= Task objective =
Exactly how many lines in this material contain the string "browser"? Reply with the number alone.

= Data in this exercise =
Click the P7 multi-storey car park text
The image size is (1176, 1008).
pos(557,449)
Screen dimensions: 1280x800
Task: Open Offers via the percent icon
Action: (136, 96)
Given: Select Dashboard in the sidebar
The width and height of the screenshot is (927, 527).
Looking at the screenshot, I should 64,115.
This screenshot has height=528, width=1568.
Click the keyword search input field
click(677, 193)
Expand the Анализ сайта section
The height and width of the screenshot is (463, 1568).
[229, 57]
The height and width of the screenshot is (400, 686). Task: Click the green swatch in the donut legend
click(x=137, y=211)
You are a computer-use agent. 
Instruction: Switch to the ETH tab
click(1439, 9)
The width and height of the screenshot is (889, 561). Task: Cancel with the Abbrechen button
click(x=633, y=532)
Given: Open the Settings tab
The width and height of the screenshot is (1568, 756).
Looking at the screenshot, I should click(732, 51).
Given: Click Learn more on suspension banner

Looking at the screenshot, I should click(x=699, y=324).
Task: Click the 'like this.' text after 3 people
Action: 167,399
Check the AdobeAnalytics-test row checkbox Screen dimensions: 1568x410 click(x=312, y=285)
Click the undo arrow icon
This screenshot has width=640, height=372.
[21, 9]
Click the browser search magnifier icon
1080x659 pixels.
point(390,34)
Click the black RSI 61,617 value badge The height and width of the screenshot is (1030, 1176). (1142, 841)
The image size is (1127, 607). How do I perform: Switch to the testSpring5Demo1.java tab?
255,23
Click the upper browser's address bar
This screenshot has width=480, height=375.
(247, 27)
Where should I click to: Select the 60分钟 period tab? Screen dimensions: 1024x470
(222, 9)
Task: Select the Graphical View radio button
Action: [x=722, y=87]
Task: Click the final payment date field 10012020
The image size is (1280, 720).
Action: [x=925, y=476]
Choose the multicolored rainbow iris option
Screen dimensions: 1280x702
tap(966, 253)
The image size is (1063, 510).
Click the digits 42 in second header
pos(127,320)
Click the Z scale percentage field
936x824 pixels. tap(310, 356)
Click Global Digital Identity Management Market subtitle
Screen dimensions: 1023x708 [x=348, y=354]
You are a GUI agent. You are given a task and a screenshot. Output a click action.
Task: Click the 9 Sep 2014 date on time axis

= Your solution =
2